§ **What you will do**: Give again exactly, and only, the lines between the line holding "You are a GUI agent. The screenshot is 1792×2067." and the end of the listing, both boundary lines included.

------------------------------------------------

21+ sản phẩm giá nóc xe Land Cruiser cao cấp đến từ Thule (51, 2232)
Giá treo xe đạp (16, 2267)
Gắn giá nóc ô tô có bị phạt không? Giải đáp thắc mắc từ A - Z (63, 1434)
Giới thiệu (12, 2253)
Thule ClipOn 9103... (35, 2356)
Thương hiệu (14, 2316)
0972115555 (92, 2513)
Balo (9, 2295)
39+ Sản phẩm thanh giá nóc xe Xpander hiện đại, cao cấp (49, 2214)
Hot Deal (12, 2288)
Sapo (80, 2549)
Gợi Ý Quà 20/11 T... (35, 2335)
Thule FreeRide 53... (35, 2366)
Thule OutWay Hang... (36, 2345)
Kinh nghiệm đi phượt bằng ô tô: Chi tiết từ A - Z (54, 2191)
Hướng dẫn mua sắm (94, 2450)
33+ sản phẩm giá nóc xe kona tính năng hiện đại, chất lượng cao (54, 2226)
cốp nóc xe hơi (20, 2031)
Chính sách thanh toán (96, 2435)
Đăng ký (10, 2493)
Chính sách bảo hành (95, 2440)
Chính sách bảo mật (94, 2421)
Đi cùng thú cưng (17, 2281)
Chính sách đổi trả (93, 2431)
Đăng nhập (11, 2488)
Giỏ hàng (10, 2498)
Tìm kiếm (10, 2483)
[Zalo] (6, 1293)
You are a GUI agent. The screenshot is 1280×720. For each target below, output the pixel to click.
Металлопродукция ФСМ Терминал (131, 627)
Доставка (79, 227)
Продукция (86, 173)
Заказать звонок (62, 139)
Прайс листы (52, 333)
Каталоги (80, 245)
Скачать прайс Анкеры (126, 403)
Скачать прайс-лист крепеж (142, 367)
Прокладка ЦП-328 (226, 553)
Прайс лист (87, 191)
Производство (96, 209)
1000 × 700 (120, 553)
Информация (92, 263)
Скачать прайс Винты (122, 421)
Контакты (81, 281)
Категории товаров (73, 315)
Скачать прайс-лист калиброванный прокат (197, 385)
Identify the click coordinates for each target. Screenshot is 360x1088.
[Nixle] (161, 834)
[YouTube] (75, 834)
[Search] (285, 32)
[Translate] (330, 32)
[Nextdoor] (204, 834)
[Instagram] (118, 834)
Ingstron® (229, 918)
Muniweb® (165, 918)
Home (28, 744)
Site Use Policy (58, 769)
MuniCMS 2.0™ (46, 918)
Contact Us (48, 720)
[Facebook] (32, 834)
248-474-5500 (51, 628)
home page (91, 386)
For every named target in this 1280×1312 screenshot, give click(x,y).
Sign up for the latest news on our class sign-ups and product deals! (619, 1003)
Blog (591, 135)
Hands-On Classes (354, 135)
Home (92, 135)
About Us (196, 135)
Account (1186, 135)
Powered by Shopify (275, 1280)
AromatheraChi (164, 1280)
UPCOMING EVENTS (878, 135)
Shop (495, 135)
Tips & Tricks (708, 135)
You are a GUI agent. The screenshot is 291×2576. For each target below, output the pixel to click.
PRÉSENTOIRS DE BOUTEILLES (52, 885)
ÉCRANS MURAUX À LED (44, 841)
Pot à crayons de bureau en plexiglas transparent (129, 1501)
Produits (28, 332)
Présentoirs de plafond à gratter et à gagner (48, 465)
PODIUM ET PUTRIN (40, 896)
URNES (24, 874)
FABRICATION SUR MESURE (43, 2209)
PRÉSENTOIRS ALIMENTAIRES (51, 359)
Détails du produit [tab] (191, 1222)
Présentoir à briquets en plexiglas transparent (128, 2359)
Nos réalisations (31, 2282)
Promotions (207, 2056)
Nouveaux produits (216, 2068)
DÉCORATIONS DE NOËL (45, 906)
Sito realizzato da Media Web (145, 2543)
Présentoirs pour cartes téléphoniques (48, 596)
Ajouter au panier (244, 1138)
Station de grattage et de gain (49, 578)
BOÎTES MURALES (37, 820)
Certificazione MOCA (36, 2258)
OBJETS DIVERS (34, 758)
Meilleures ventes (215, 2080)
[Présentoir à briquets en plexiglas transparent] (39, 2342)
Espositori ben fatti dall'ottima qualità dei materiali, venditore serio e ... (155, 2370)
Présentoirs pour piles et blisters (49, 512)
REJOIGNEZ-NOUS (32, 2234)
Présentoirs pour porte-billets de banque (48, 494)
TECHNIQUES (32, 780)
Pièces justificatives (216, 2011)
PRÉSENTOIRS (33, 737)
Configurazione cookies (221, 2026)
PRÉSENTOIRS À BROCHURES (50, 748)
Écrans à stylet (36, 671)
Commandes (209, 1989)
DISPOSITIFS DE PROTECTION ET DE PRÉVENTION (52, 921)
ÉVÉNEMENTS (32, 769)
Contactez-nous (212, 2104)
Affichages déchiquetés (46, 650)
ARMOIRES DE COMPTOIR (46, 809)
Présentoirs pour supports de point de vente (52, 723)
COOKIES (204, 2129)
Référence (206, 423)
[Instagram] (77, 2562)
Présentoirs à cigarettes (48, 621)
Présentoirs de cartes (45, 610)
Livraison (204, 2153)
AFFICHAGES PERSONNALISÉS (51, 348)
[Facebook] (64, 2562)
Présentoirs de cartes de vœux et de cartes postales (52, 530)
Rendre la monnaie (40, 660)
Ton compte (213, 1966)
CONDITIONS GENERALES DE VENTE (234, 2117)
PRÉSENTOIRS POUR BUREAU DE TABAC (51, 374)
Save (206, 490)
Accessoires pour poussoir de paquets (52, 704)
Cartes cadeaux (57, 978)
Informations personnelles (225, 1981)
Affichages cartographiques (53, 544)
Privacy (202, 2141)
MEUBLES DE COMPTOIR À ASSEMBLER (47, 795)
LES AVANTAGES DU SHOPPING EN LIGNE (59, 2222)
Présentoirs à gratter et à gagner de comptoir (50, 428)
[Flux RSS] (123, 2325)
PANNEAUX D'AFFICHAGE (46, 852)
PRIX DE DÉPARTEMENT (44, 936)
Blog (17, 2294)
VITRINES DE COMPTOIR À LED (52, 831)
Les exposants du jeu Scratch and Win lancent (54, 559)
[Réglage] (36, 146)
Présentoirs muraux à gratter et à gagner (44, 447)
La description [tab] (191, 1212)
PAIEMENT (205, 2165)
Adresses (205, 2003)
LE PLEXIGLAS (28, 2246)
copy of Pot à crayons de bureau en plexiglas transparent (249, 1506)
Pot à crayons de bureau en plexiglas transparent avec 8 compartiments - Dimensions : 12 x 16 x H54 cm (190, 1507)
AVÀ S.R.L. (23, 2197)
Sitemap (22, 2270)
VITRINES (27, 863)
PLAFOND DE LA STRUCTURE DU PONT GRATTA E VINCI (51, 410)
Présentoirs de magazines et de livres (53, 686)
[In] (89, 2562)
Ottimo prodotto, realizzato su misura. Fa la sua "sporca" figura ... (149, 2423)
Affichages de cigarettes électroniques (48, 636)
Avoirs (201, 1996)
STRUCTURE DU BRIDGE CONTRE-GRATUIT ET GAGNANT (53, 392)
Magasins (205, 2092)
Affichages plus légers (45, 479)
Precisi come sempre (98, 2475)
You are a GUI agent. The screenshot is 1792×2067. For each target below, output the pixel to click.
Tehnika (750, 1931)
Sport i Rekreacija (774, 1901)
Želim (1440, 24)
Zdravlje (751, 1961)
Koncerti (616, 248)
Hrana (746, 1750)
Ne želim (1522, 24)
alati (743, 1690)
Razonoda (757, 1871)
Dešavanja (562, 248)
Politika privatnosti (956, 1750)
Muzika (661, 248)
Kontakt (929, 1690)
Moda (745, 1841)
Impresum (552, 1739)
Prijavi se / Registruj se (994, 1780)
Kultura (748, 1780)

------------------------------------------------

§ **Task result**:
You are a GUI agent. The screenshot is 1792×2067. For each target below, output the pixel to click.
Tehnika (750, 1931)
Sport i Rekreacija (774, 1901)
Želim (1440, 24)
Zdravlje (751, 1961)
Koncerti (616, 248)
Hrana (746, 1750)
Ne želim (1522, 24)
alati (743, 1690)
Razonoda (757, 1871)
Dešavanja (562, 248)
Politika privatnosti (956, 1750)
Muzika (661, 248)
Kontakt (929, 1690)
Moda (745, 1841)
Impresum (552, 1739)
Prijavi se / Registruj se (994, 1780)
Kultura (748, 1780)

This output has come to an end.